If only these distinctions were as clear and obvious as Seago and DeSanctis believe. The truth is that while any moral movement for choice must wholeheartedly defend women’s right to control their own bodies, in these tragic medical crises the line between “optional” and “emergency” abortion is not not so easy to distinguish. The difference between abortion and “health care necessary for women” is ambivalent because medicine and the body do not conform to the strict moral lines in which the anti-choice movement tries to place them. When pressed, even Seago admits it. Shortly after declaring that the laws championed by his group pose no danger to women’s health, he acknowledged that following the law would indeed force providers to delay emergency care. “He recognized that such delays could lead to medical complications for women,” the Times said.

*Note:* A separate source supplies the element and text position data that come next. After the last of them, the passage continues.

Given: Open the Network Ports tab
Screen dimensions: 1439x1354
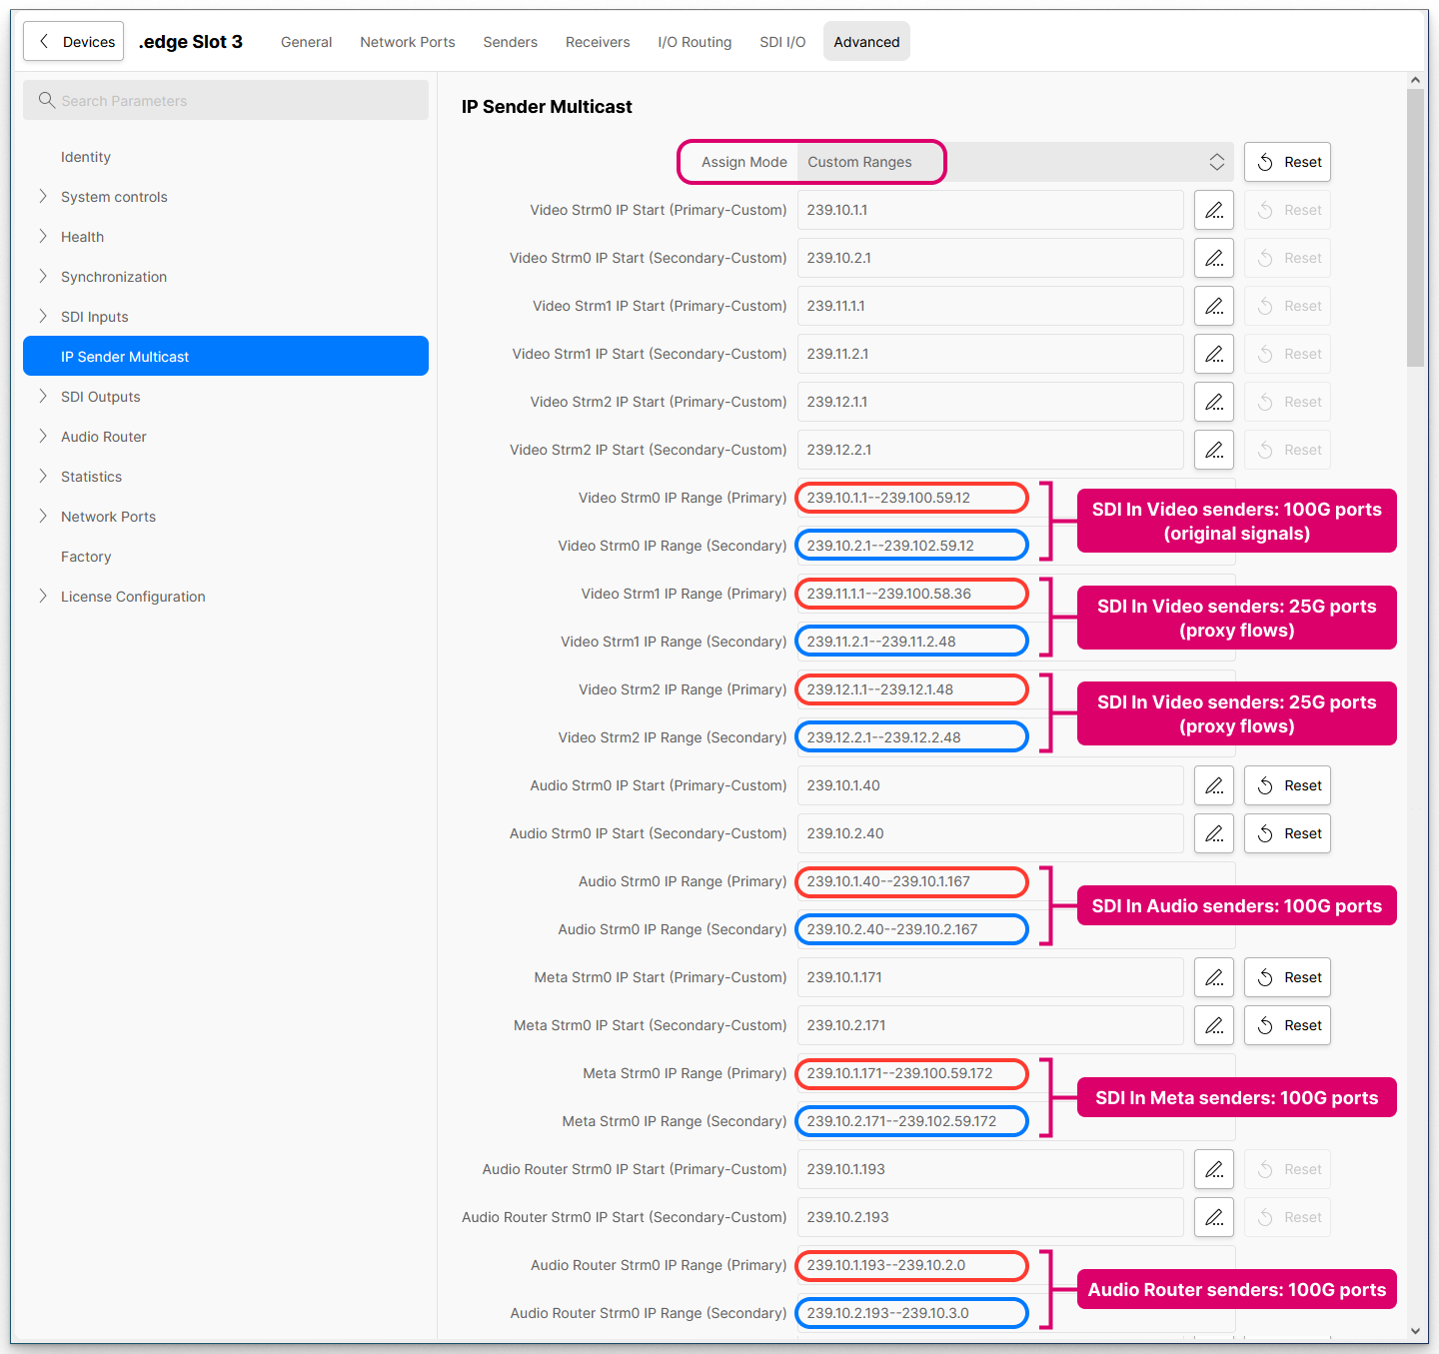Looking at the screenshot, I should click(x=407, y=42).
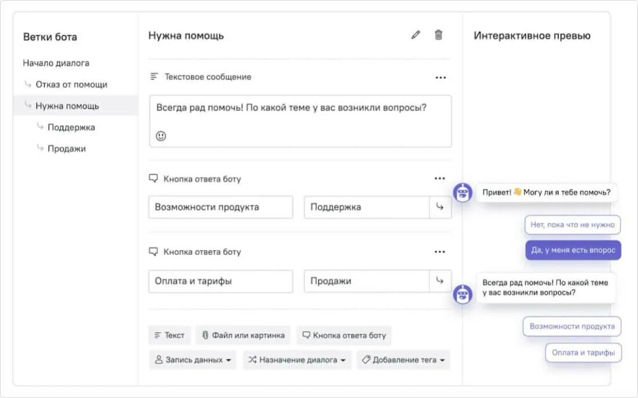Open the Продажи sub-branch in the sidebar
The image size is (638, 398).
click(67, 149)
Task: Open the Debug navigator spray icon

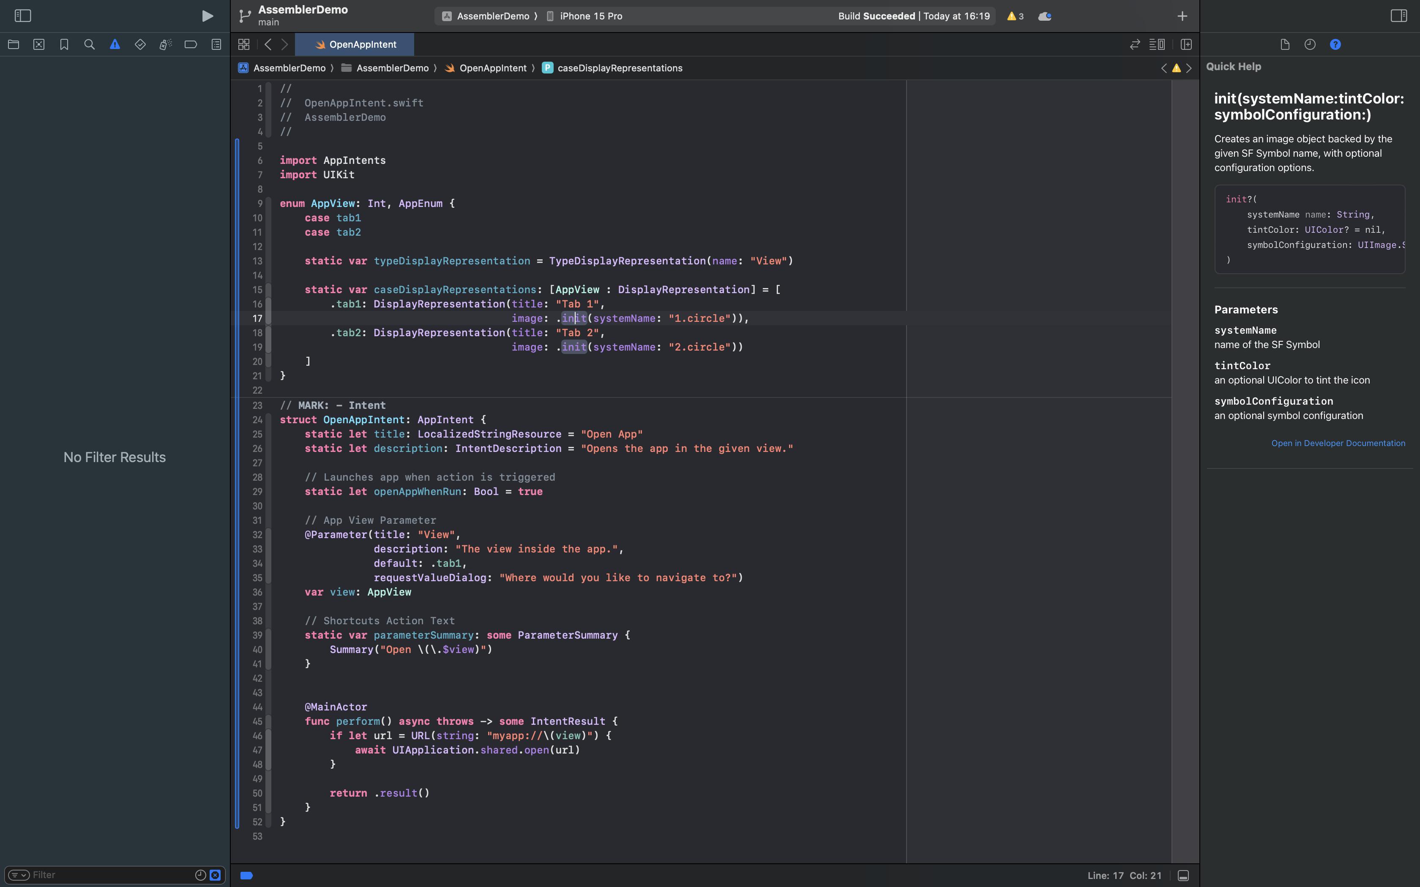Action: click(165, 45)
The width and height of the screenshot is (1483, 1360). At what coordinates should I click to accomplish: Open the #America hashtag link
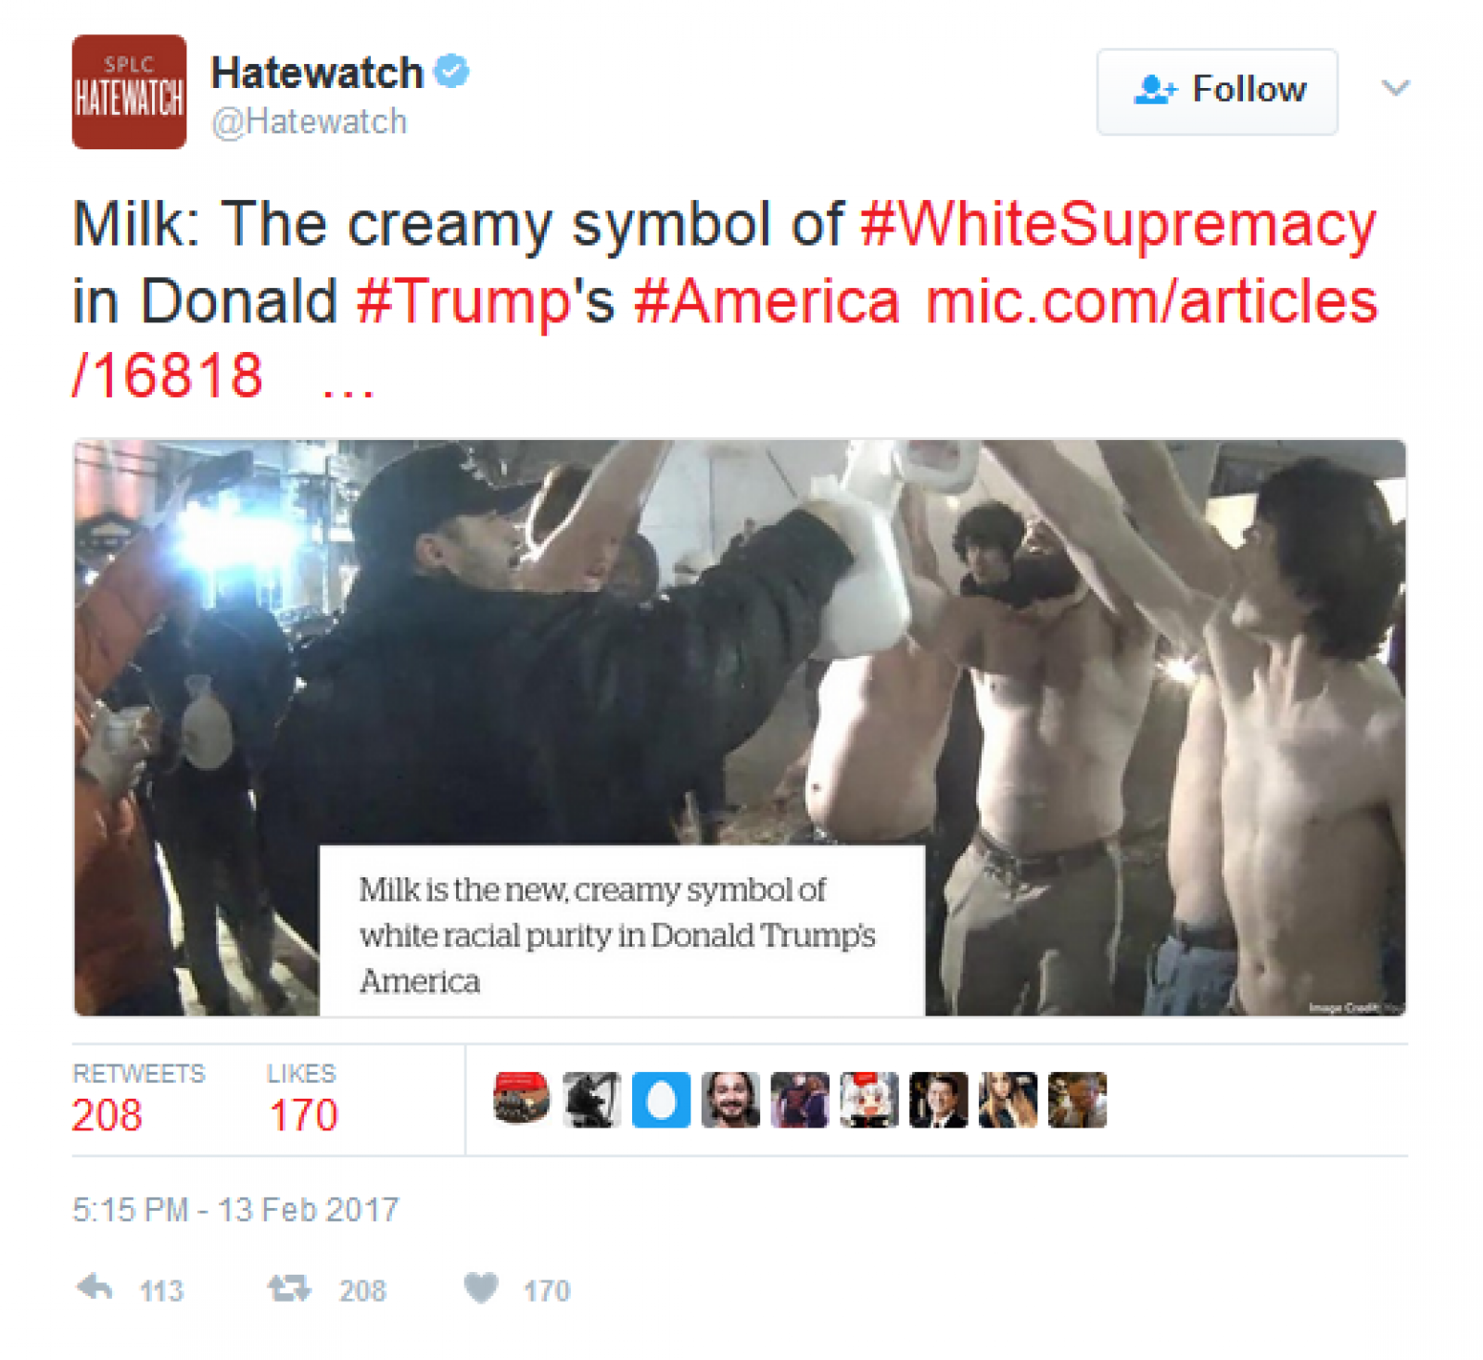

Not that Seago and DeSanctis are in touch with their movement anyway. The base of the anti-choice movement appears alarmingly comfortable with the waiver of the “mother’s life” exemptions, just as that same movement has largely dispensed with its stated support of the rape and incest exemptions. In Wisconsin, anti-choice groups have called for changes to the long-dormant 1849 abortion ban to grant fewer exemptions for maternal life and health. In Idaho, a recent Republican Party convention shifted its platform to support an abortion ban with no exceptions. When a proposal to include an ectopic pregnancy exemption was put forward, it failed by almost four to one.
In retrospect, it seems obvious that the anti-choice movement would insist on a false dichotomy between abortion and women’s health. This seems in line with the other false binaries the movement is so enamored with: like the one between women who have children and women who have abortions; or between those who deserve to control their lives and those who were born with a womb.